Amazon Fire TV Parental Controls Guide
Amazon’s line of Fire TV devices are quickly becoming some of the most popular streaming devices available. As they grow in popularity, there is also an increasing concern to make sure their devices are family-friendly. The National Center on Sexual Exploitation has done a thorough investigation into the parental control options available on Fire TV. Below, you will find information on how to ensure your device is safe.
When registering your device/signing in for the first time, Fire TV will ask you whether or not you’d like to enable parental controls. Amazon has done an excellent job in this instance of ensuring that parental controls can easily be activated. NCOSE strongly recommends selecting “Enable Parental Controls” to prevent exposure to unwanted content.
Fire TV will then prompt you to enter a 5-digit PIN. Be sure to enter in a PIN that is both memorable, yet inaccessible to any young children. This PIN will be used for a variety of safety features, as discussed further below.
You should now arrive at the Fire TV homescreen. Now, scroll all the way to the right with your remote to access the Settings tab. Under the Settings tab, click on the Preferences section. From here, you can access all the Parental Control features.
Under Parental Controls, Amazon has provided a wide array of protections for their Fire TV lineup. If you selected Enable Parental Controls at startup, all the safety features will be enabled by default.
One of the most important safety features is “PIN Protect App Launches”. When enabled, users are not able to launch apps on Fire TV without first entering the PIN set earlier. While Fire TV is able to set viewing restrictions on its own native content, it is not able to restrict content within third-party apps. Of particular concern is Netflix. Many shows available on Netflix feature highly graphic content. To make matters worse, Netflix’s Fire TV app does not allow the user to set parental controls from within the app. This is a major failure on Netflix’s part.
The way around this issue is to “PIN Protect App Launches”. Users then will not be able to access the Netflix app without the PIN, preventing unwanted exposure. In the future, Amazon should require third-party apps to feature in-app parental controls, and Netflix needs fix their Fire TV app to do the same.
Lastly, under the Parental Controls section, users can set viewing restrictions. This will prevent access to shows of a certain rating within Fire TV. Again, these restrictions work on native content (i.e. Amazon Prime Video) but do not work within third-party apps.
When parental controls are enabled at startup, Amazon blocks Teen (PG-13/TV-14) and Mature (R, TV-MA) content by default. These settings cannot be changed without the PIN, preventing children from turning off viewing restriction. Within Amazon Prime Video, restricted shows are clearly labeled in the upper-right corner.
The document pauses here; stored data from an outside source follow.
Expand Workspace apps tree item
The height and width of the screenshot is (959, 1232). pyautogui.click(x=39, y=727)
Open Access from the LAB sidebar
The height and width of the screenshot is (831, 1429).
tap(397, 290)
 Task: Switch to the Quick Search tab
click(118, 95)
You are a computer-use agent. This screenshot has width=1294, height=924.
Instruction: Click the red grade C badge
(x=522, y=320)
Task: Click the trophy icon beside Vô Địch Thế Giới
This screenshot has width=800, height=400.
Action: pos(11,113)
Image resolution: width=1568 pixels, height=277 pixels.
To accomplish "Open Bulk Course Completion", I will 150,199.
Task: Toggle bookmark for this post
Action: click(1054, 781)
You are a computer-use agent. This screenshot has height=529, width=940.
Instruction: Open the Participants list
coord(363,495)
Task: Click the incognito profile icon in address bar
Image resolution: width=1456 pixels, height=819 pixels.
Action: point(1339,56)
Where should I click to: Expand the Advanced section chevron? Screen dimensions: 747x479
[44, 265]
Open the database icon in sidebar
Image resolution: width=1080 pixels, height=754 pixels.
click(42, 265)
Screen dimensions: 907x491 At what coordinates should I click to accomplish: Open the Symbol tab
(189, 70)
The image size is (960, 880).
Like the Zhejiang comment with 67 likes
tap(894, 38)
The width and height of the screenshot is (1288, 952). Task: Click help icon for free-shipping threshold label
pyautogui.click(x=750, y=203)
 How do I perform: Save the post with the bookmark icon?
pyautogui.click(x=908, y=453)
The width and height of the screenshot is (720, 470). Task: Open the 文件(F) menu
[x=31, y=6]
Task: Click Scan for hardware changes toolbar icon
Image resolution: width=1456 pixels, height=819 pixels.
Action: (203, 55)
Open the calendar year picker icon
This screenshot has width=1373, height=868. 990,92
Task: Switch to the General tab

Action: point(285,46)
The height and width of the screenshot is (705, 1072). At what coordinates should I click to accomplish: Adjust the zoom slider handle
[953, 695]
Overall, Amazon has done a strong job at making their Fire TV products as family friendly as possible. However, it would be better if parental controls were automatically enabled and opt-out in case someone accidentally misses the initial prompt. Also, third-party apps pose a serious risk. While Amazon does allow one to restrict the launching of these apps via PIN, the apps themselves, such as Netflix, can have grossly inadequate parental controls or none at all. Amazon should set a standard for these apps to include parental controls if they wish to be Fire TV accessible.